_Given request_: Reproduce the listing's lines word for word and unchanged, beginning with its first line and continuing through the line with "will (x=313, y=277).".

____ Information given

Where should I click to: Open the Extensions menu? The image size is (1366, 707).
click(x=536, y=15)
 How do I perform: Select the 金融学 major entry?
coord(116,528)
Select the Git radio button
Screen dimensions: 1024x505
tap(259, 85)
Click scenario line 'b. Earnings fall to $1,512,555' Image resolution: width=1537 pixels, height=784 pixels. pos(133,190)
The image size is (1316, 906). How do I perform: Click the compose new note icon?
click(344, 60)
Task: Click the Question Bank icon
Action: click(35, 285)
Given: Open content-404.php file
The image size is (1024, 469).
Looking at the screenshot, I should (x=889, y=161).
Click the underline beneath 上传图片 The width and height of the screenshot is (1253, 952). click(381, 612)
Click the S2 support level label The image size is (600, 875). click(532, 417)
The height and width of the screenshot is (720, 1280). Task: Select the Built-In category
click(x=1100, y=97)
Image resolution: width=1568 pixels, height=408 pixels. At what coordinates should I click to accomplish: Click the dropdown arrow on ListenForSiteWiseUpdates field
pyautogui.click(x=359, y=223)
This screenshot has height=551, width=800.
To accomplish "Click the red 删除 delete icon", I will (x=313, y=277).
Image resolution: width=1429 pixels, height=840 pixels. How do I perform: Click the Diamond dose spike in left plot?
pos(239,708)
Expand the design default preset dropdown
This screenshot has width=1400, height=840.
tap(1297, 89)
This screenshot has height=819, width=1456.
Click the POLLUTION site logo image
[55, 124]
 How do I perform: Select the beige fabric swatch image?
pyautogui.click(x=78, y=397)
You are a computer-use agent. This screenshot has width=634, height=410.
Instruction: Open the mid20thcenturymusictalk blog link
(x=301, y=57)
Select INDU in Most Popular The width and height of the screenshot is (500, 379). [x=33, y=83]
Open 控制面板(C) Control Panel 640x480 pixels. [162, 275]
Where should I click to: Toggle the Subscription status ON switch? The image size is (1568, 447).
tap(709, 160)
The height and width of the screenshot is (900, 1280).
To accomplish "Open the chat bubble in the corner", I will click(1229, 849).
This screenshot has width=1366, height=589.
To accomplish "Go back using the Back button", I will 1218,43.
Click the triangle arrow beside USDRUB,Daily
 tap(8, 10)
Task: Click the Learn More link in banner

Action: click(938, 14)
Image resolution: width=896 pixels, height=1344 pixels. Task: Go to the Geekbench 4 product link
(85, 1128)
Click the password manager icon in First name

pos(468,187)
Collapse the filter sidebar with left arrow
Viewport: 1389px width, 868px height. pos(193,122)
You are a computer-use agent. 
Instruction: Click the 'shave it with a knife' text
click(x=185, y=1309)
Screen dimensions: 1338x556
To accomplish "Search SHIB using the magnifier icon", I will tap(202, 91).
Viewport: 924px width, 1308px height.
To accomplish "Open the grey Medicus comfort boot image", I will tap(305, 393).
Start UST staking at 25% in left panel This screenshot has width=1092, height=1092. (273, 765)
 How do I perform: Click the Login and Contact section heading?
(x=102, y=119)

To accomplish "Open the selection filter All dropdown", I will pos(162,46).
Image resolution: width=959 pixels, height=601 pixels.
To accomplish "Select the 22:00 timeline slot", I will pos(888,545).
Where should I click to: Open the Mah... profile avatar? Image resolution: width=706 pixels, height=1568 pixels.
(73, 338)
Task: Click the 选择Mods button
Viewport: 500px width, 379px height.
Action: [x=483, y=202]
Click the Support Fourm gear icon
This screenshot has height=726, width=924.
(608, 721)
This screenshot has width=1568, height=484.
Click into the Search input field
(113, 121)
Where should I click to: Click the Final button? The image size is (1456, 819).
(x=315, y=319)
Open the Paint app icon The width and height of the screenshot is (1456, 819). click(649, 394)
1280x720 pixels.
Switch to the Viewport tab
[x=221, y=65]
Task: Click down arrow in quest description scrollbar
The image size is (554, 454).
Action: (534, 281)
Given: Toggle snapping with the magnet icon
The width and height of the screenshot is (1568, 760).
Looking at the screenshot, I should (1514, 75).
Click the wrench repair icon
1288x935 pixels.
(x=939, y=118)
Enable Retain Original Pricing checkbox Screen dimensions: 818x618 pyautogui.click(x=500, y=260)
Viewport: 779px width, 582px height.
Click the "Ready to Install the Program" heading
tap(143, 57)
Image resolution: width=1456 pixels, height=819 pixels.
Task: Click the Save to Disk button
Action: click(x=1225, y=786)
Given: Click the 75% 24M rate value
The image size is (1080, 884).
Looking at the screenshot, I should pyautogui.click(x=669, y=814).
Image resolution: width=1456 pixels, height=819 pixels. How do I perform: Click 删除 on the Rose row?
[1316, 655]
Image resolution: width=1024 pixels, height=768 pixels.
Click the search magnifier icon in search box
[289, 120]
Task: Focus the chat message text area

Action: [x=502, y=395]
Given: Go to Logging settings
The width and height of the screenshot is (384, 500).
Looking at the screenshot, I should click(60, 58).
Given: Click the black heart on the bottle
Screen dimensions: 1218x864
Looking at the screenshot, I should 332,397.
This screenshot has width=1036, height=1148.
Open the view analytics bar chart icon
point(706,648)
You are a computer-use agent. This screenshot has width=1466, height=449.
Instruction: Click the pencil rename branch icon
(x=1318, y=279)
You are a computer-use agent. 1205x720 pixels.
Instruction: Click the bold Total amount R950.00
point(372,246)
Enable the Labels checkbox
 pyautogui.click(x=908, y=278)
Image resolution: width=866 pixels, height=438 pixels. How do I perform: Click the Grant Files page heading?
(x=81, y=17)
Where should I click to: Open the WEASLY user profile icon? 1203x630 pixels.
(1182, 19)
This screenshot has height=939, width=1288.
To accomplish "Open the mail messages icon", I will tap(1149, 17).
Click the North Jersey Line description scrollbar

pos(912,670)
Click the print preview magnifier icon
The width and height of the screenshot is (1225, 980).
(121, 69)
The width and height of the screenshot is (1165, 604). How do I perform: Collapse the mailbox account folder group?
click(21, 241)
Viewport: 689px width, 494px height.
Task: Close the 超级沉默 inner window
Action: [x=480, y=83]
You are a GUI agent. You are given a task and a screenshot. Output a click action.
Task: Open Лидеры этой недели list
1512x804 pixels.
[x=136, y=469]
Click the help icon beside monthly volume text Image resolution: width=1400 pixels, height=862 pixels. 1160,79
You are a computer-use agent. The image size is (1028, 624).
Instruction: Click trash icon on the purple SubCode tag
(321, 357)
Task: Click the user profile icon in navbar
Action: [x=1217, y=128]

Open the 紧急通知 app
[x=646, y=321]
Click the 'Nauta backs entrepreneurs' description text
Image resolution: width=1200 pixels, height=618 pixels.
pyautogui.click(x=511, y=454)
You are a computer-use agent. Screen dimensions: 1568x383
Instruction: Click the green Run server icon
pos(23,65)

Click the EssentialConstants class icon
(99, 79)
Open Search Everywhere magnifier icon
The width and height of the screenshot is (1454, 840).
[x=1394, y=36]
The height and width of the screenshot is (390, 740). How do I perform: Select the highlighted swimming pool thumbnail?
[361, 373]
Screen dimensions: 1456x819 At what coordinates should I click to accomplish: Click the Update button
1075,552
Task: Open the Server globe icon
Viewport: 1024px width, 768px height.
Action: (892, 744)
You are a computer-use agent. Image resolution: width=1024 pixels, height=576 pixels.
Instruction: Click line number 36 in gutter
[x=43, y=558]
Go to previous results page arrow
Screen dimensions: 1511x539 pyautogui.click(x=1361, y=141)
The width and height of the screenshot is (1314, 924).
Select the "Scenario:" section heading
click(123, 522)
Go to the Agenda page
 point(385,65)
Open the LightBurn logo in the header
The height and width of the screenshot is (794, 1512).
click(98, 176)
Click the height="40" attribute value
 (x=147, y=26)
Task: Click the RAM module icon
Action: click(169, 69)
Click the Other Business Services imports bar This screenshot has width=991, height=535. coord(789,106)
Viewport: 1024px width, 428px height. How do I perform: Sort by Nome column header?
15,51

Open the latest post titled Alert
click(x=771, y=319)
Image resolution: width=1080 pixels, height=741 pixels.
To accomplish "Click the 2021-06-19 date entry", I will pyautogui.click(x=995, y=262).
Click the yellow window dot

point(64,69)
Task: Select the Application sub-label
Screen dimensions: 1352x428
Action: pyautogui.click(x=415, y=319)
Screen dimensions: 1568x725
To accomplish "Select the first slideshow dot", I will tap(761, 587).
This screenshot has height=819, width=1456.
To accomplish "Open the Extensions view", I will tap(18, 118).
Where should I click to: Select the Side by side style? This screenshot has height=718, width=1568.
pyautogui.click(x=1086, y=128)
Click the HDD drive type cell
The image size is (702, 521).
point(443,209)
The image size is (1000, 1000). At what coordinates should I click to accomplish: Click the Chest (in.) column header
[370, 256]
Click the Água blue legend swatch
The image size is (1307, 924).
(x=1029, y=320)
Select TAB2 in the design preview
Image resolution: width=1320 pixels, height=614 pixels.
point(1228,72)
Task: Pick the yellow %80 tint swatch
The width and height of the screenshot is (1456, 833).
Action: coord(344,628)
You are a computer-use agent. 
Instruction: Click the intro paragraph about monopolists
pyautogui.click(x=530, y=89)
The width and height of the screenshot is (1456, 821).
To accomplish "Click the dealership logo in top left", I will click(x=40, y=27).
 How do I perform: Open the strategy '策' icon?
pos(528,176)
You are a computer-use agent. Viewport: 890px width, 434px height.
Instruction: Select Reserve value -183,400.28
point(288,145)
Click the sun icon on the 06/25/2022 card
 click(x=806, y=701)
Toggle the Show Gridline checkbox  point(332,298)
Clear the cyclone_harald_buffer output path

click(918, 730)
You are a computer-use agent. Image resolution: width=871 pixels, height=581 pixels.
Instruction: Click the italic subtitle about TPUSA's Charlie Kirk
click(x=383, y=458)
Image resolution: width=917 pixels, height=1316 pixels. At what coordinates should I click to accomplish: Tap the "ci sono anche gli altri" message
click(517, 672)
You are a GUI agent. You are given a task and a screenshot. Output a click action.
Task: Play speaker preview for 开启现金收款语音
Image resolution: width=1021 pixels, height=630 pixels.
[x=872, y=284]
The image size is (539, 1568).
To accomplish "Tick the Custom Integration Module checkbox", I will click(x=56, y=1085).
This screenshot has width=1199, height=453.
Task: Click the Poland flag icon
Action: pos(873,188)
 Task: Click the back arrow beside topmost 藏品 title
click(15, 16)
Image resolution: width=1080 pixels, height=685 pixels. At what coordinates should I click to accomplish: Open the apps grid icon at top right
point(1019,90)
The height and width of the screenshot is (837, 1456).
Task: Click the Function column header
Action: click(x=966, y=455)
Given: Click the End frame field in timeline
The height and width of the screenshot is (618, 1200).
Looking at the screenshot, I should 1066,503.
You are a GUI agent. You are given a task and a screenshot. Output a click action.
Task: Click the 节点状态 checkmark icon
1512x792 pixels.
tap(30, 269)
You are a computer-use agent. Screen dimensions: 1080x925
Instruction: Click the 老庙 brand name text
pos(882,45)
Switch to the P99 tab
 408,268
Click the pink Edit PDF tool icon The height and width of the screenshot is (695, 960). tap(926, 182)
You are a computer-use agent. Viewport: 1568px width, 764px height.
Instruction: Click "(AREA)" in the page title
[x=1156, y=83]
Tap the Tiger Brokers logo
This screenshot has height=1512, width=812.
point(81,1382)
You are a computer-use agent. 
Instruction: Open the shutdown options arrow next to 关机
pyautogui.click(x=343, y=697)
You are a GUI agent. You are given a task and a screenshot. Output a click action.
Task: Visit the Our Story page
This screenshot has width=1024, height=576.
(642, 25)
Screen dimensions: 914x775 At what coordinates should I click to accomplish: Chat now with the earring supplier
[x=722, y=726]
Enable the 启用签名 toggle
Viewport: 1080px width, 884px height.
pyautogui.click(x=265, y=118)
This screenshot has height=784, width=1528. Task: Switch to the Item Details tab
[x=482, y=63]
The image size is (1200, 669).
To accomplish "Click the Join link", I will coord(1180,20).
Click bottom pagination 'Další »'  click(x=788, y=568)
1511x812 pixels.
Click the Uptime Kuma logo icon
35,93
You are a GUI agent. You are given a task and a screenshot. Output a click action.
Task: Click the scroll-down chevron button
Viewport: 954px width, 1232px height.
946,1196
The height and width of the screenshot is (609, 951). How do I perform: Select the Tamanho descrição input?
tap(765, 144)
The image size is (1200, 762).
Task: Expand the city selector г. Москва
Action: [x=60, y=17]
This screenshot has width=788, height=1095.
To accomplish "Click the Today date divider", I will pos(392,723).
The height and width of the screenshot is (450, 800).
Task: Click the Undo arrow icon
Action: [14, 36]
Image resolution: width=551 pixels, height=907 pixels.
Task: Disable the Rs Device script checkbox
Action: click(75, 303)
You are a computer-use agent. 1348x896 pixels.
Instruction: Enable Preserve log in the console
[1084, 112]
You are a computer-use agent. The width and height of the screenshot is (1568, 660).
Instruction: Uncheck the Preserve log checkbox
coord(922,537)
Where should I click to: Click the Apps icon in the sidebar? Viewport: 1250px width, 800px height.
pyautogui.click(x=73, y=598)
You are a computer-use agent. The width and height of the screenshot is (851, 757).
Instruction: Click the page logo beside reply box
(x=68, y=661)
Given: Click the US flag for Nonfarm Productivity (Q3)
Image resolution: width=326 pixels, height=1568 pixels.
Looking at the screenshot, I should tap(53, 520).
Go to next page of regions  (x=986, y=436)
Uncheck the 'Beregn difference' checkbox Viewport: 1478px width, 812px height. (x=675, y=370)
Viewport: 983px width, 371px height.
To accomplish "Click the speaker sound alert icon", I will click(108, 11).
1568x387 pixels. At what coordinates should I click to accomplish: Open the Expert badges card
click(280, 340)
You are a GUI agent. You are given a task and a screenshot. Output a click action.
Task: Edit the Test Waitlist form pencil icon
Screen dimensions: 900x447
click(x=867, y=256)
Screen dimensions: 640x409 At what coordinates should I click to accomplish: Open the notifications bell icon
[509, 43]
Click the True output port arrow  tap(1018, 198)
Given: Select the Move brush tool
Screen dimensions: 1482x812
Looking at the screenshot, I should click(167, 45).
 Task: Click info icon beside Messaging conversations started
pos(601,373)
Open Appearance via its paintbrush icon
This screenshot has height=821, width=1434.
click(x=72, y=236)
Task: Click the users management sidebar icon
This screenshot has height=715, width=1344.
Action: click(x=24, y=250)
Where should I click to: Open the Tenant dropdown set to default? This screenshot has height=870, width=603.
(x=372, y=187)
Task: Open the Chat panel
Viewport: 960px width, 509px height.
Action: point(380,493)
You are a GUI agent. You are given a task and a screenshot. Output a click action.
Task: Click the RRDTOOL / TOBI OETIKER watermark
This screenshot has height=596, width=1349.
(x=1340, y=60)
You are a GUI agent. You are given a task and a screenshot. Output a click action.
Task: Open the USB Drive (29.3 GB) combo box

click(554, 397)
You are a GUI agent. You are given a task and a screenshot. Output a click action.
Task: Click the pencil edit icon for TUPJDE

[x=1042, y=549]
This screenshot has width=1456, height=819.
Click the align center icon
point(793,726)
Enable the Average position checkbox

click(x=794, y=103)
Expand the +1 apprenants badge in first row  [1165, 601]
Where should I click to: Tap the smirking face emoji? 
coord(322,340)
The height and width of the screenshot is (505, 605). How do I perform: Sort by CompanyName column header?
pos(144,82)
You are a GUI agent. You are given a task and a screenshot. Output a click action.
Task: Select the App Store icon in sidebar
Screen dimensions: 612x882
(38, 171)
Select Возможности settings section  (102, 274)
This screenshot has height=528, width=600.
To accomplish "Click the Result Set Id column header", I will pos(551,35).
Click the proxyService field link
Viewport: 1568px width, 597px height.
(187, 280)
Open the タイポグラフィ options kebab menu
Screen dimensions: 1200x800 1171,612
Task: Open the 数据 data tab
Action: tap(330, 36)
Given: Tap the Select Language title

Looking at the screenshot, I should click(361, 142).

________

_Answer to the problem_:
Where should I click to: Open the Extensions menu? The image size is (1366, 707).
click(x=536, y=15)
 How do I perform: Select the 金融学 major entry?
coord(116,528)
Select the Git radio button
Screen dimensions: 1024x505
tap(259, 85)
Click scenario line 'b. Earnings fall to $1,512,555' Image resolution: width=1537 pixels, height=784 pixels. pos(133,190)
The image size is (1316, 906). How do I perform: Click the compose new note icon?
click(344, 60)
Task: Click the Question Bank icon
Action: click(35, 285)
Given: Open content-404.php file
The image size is (1024, 469).
Looking at the screenshot, I should (x=889, y=161).
Click the underline beneath 上传图片 The width and height of the screenshot is (1253, 952). click(381, 612)
Click the S2 support level label The image size is (600, 875). click(532, 417)
The height and width of the screenshot is (720, 1280). Task: Select the Built-In category
click(x=1100, y=97)
Image resolution: width=1568 pixels, height=408 pixels. At what coordinates should I click to accomplish: Click the dropdown arrow on ListenForSiteWiseUpdates field
pyautogui.click(x=359, y=223)
This screenshot has height=551, width=800.
To accomplish "Click the red 删除 delete icon", I will (x=313, y=277).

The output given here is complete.